[petsc-dev] Iteration counter depends on KSP monitor!

Barry Smith Thu, 8 Nov 2012 14:21:26 -0600

On Nov 8, 2012, at 2:48 AM, Thomas Witkowski <thomas.witkowski at 
tu-dresden.de> wrote:


> Maybe the following information is also useful to find the problem or/and to 
> understand what's going on: The inner solver solves with a Laplace matrix 
> (discretized with free boundaries). So I set the constant nullspace to the 
> KSP object. This inner solver is used inside the Schur complement solver of a 
> PCFIELDSPLIT object.
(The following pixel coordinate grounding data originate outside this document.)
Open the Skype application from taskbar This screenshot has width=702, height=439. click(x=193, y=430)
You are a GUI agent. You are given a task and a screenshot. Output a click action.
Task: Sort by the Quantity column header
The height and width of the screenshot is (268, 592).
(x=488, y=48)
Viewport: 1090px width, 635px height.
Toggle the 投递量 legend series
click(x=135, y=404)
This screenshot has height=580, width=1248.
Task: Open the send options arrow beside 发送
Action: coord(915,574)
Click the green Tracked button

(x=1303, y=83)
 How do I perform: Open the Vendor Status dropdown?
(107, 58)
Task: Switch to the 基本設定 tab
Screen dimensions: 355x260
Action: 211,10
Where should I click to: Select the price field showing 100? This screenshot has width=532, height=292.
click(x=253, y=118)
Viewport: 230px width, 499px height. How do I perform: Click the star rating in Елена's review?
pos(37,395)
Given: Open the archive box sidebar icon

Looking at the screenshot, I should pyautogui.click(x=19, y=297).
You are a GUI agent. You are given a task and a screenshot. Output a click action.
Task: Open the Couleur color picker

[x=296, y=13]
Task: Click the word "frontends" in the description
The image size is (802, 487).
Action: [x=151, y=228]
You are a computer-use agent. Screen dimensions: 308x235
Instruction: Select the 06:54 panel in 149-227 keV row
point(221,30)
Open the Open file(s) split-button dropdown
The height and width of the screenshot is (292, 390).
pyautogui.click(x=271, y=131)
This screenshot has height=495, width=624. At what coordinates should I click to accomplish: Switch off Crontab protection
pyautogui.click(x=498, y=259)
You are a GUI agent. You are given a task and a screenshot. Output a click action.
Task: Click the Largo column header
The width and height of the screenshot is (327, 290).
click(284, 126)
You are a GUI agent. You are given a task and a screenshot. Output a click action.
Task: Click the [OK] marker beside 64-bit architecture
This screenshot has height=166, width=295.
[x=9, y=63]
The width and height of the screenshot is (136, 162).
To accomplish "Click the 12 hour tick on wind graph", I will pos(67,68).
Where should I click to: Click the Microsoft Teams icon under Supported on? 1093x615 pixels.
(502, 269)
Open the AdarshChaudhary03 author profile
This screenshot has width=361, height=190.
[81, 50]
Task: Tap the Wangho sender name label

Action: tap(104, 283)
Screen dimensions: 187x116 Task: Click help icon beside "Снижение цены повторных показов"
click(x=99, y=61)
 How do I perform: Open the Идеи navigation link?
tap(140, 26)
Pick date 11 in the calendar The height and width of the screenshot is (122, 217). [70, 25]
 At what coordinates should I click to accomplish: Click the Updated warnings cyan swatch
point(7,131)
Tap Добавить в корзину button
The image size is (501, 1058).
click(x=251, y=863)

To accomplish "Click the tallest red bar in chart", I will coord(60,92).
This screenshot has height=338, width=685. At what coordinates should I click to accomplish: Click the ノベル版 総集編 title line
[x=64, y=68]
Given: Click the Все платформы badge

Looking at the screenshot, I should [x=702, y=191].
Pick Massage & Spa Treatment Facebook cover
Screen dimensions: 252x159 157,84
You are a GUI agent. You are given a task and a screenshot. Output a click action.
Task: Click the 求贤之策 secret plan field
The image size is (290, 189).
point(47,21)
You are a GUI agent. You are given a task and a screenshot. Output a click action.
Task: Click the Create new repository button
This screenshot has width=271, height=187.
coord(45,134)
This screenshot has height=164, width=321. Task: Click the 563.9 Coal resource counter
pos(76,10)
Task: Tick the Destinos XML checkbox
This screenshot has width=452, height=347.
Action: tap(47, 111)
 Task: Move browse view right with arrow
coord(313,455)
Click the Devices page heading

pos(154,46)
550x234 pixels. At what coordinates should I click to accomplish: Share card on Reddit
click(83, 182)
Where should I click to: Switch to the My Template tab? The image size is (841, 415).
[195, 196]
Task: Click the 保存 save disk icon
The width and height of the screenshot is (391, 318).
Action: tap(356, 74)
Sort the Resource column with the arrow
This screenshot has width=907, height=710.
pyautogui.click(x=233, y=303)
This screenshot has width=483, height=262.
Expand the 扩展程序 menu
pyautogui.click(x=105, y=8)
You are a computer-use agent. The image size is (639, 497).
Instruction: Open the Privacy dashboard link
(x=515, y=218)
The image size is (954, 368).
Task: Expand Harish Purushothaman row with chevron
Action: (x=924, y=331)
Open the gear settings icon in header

The Schur complement solver (KSPPREONLY and PCSHELL) is 
> also set to have a constant null space. But the vector, on which the PCSHELL 
> is applied, is not orthogonal to the constant null space. Can you help me to 
> understand why this is still the case?
> 
> To go back to the problem of the influence of the KSP monitor to the solution 
> process: When I project out the constant null space before calling the 
> KSPRICHARDSON with PCHYPRE, the monitor has no influence anymore on the 
> solution process.

    Jed figured this out. Our KSP_PCApply() projects out the given null space, 
when hypre is given the job of applying the preconditioner it doesn't know 
about the null space and hence does not remove it; hence it is like you didn't 
provide a null space.

     The fix is that when a null space has been attached to the KSP we should 
always do the standard richardson and not call the "short cut" routine. 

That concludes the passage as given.